Wenn aber nicht definiert ist, wer das letzte Wort hat, dann reissen es gerne die machtbeflissensten Politiker an sich; die erklären uns dann rhetorisch geschickt, wonach man sich zu richten habe. Die sind einzig auf Mehrheiten angewiesen, nicht auf Volkes Wille; und Minderheiten müssen sie schon gar nicht berücksichtigen, sondern möglichst ausschalten – ausser man sieht eine opportunistische Chance, mit deren Anliegen bei der Mehrheit zu punkten. So landen wir mit den zunehmenden politischen, wirtschaftlichen und strategischen Sachzwängen automatisch in einer parlamentarischen Demokratie – mit exakt denselben Gefahren und Risiken von rasch wachsenden und zu gross werdenden radikalen Minderheiten, die – ohne Möglichkeit einer direktdemokratischen Austarierung – nicht nur die Gesellschaft wirklich spalten können, sondern auch Unruhen und schlimmeres heraufbefördern.
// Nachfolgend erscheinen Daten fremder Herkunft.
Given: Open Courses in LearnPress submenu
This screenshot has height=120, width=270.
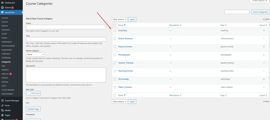Looking at the screenshot, I should click(x=5, y=18).
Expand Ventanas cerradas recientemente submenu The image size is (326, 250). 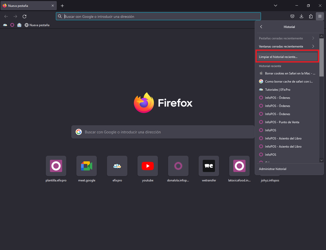pyautogui.click(x=287, y=46)
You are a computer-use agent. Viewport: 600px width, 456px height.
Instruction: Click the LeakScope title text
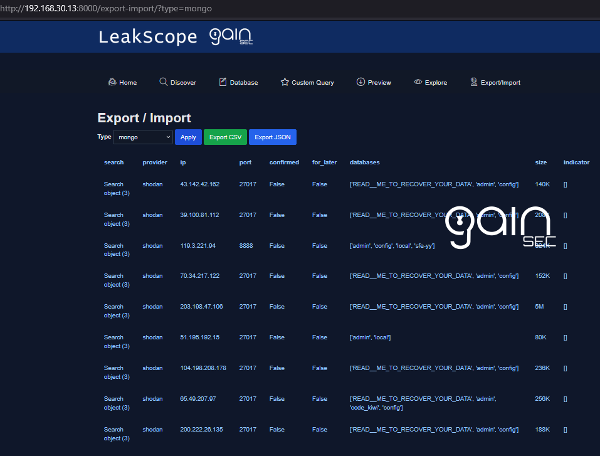[147, 37]
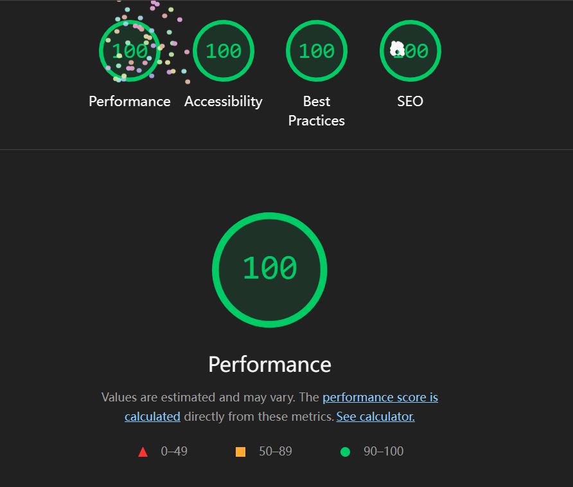Select the Accessibility category label
573x487 pixels.
(x=224, y=102)
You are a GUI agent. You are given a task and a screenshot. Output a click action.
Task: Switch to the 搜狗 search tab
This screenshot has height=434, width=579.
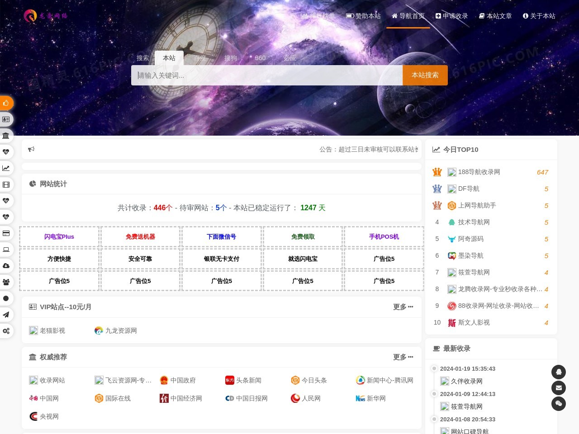pyautogui.click(x=231, y=58)
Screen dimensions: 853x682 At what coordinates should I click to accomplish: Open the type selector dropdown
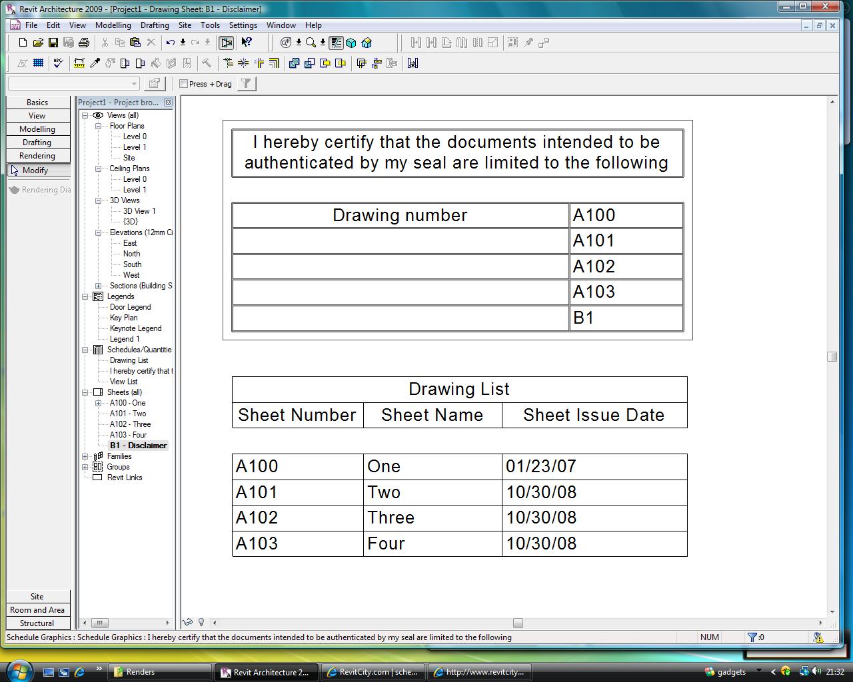[x=134, y=83]
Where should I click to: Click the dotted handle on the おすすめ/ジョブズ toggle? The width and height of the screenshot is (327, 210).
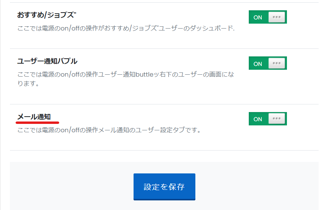point(277,17)
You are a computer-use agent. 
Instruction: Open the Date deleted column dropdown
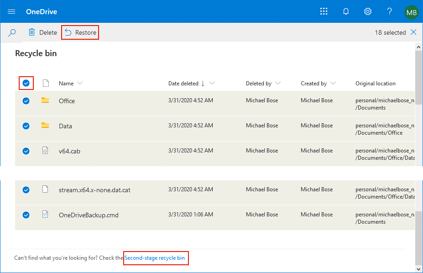point(212,83)
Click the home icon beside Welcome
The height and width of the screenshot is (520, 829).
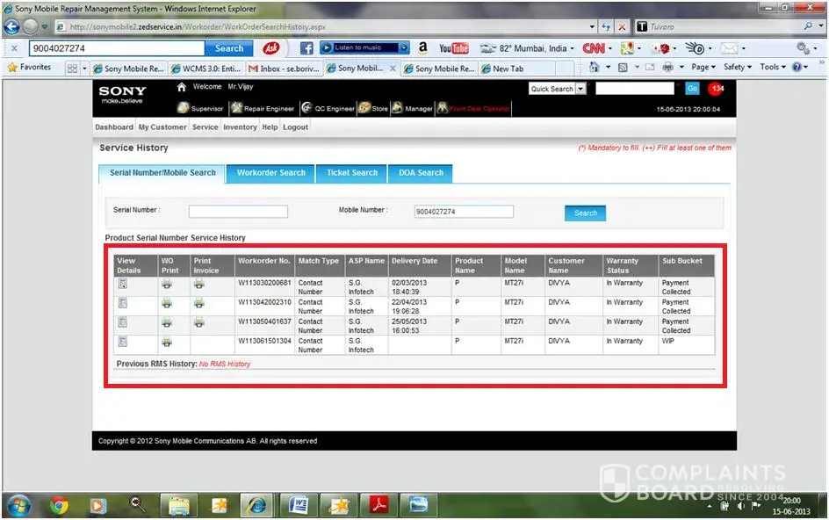[x=182, y=87]
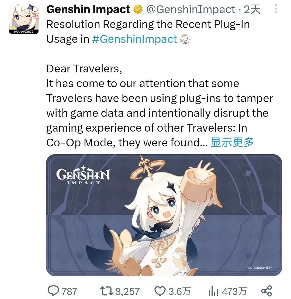Open the @GenshinImpact handle
The image size is (291, 299).
tap(191, 9)
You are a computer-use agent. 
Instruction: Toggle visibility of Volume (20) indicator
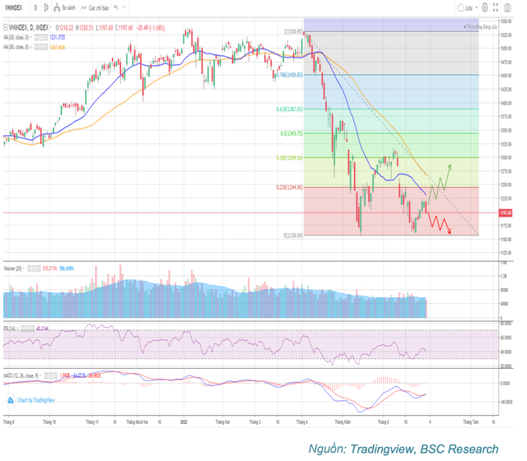point(29,267)
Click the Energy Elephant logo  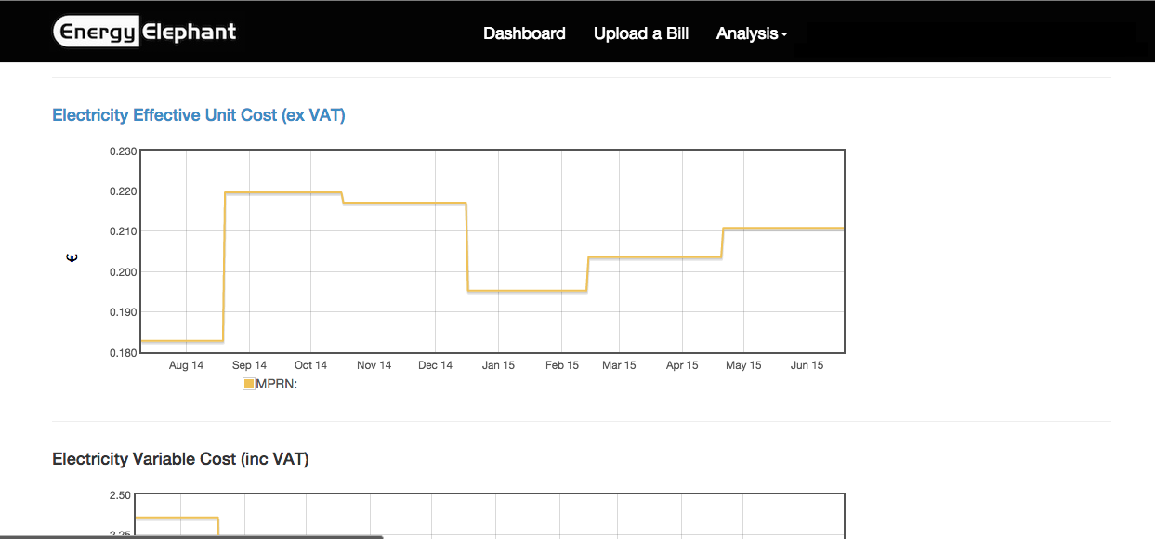(145, 33)
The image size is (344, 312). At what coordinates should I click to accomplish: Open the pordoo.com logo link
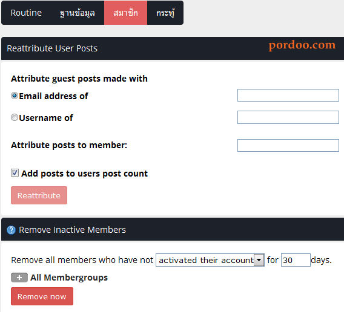(x=302, y=45)
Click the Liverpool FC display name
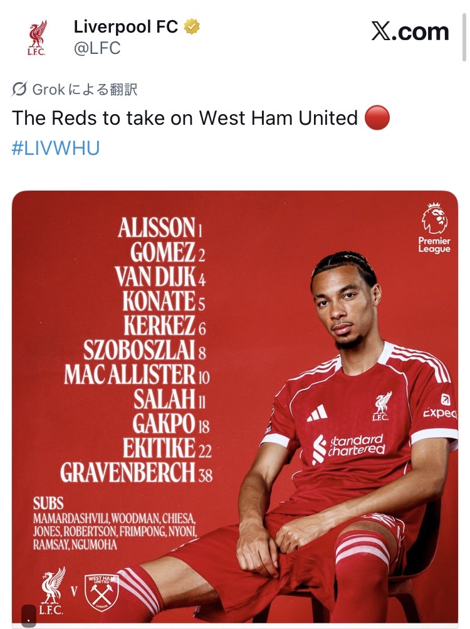Screen dimensions: 470x629 (126, 27)
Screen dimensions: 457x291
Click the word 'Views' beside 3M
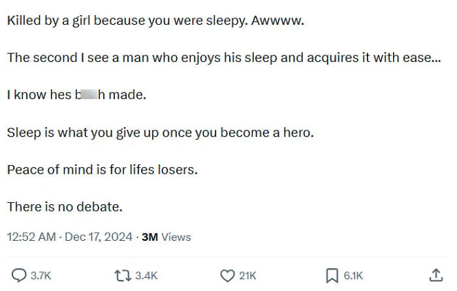click(x=176, y=237)
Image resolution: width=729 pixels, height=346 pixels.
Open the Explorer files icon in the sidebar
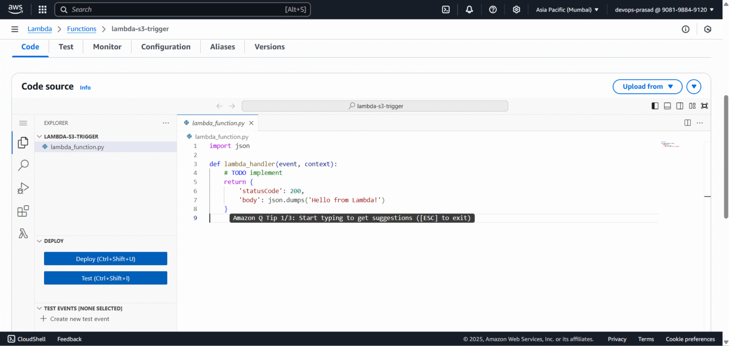(x=22, y=142)
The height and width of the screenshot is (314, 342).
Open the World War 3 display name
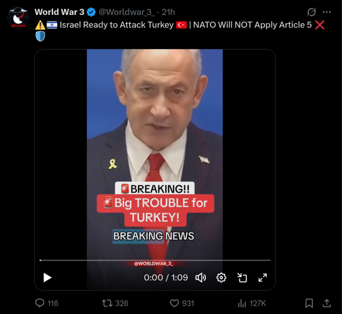click(x=59, y=12)
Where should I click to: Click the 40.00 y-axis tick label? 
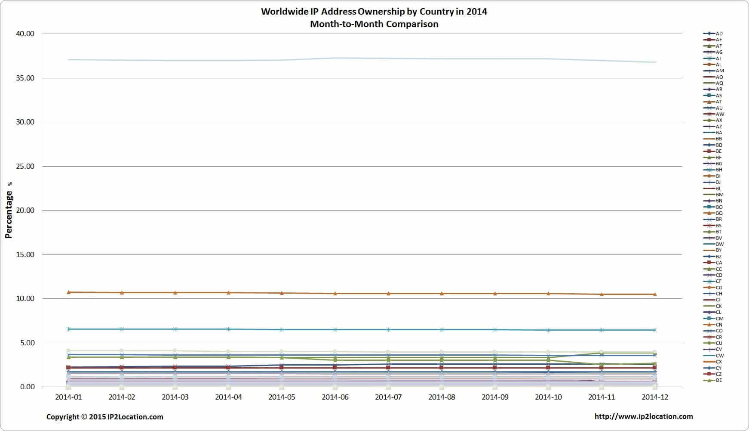25,34
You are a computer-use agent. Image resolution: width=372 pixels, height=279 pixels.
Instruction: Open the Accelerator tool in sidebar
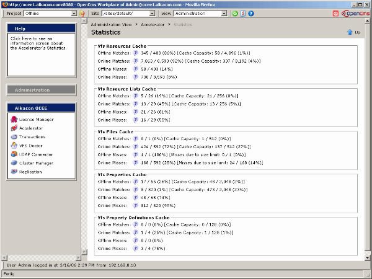32,128
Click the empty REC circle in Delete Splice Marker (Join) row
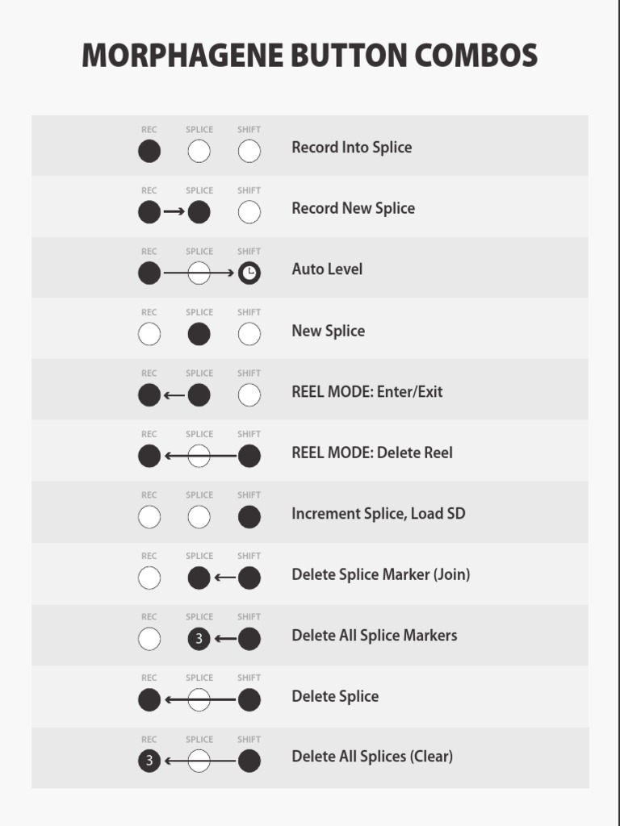The image size is (620, 826). click(x=149, y=578)
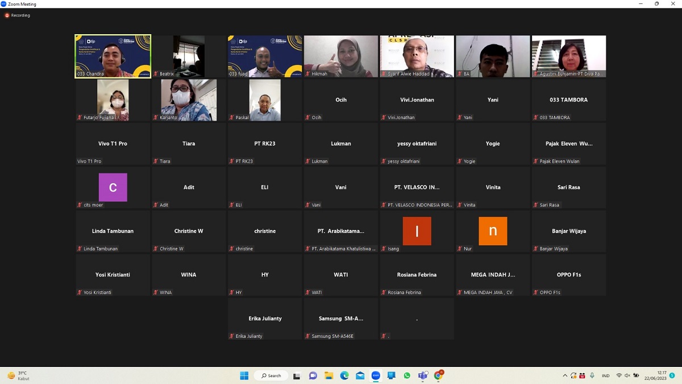This screenshot has height=384, width=682.
Task: Open WhatsApp from the taskbar
Action: (407, 375)

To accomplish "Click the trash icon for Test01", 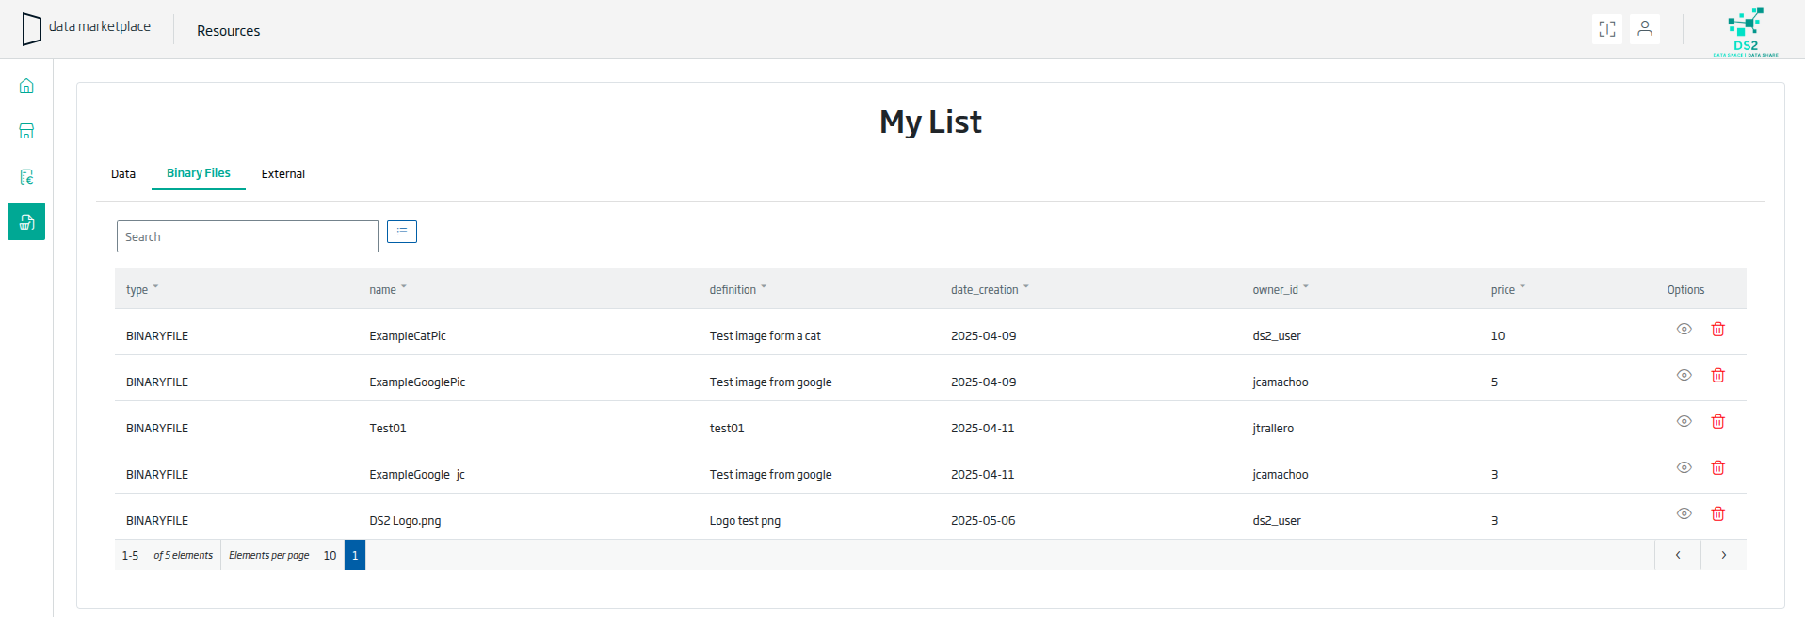I will click(x=1717, y=421).
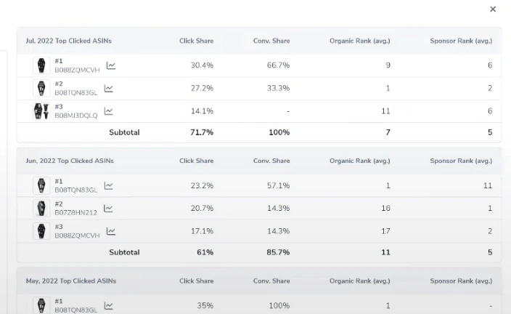The height and width of the screenshot is (314, 511).
Task: Show trend graph for June #2 B07Z8HN212
Action: pyautogui.click(x=108, y=209)
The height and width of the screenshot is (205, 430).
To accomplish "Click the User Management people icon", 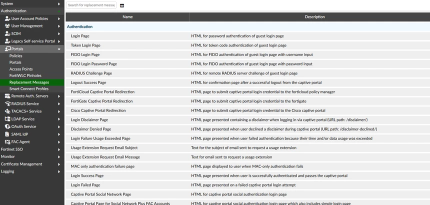I will tap(8, 26).
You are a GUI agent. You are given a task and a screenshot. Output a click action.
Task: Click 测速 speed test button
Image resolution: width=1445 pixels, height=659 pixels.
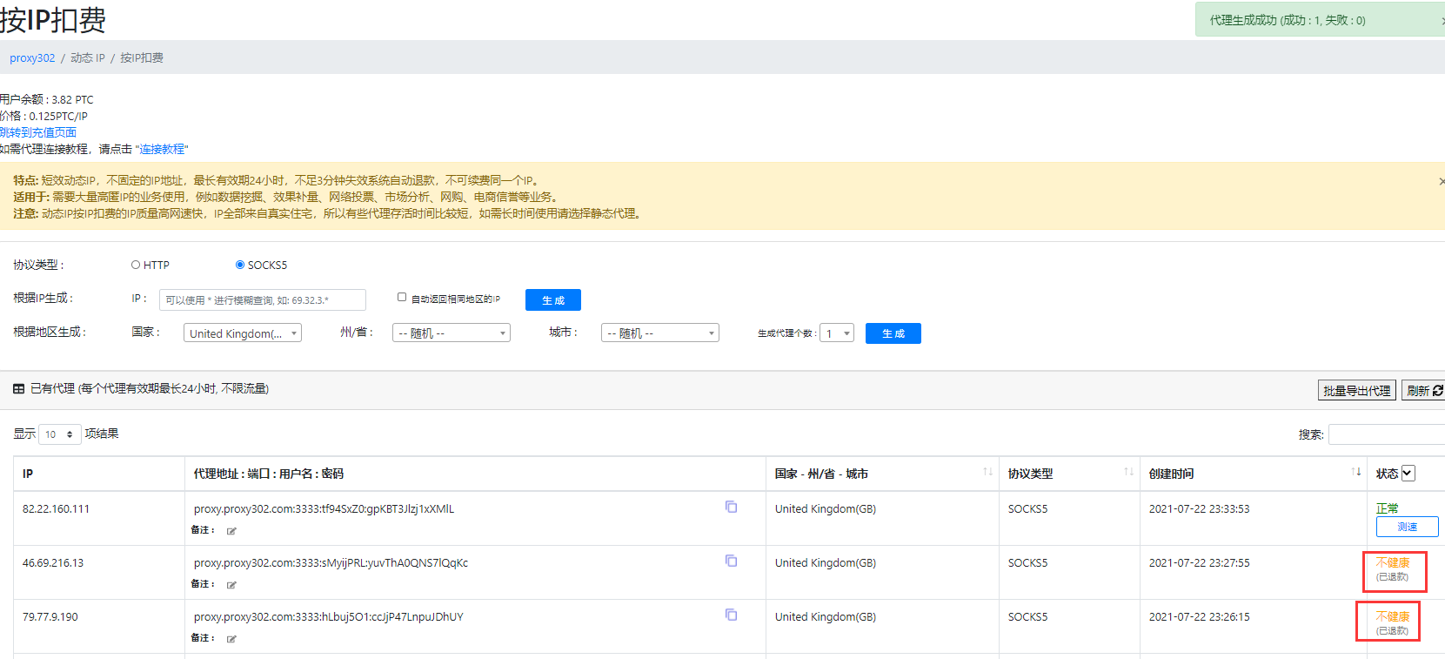click(x=1406, y=527)
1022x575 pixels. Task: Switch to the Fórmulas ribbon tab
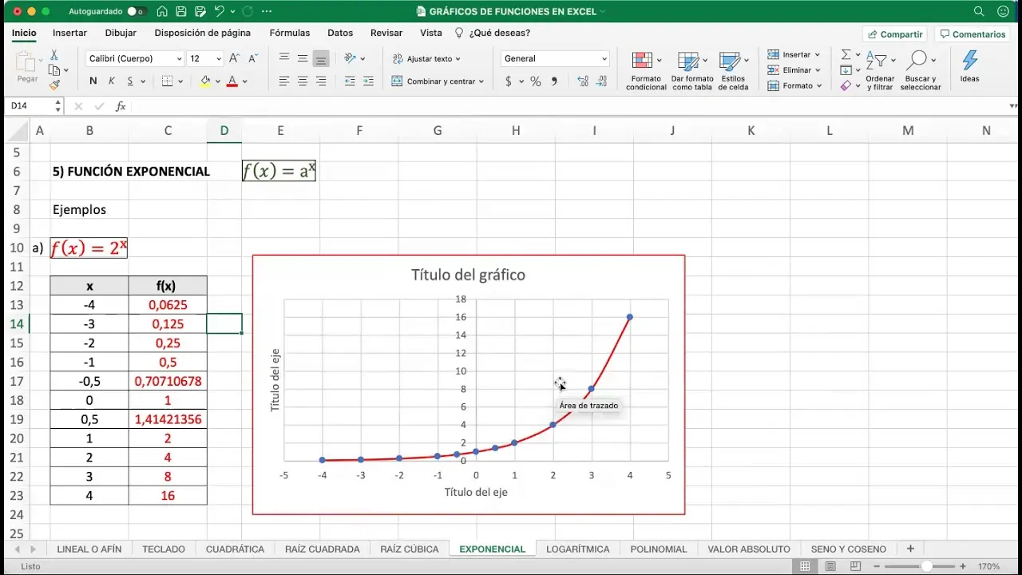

Offensichtlich ist diese Initiative eine Katze im Sack von der wir nicht recht wissen, was herauskommt. Da sollte man vielleicht nein sagen und sich Zeit lassen, etwas besseres auszudenken. Das wäre schon bei einigen vorangehenden Initiativen besser gewesen.
Nirgends in den Abstimmungsunterlagen steht, dass bei einer Annahme der SBI die Schweiz das ‹Wiener Übereinkommen über das Recht der Verträge› (WVK, SR 0.111) künden müsste, da man gem. Art. 27 WVK sich nicht auf innerstaatliches Recht berufen darf, um völkerrechtliche Verträge zu brechen.
Resp. die SBI verstösst gegen Art. 27 WVK, ist somit vertragswidrig und dies steht nirgends in den Abstimmungsunterlagen.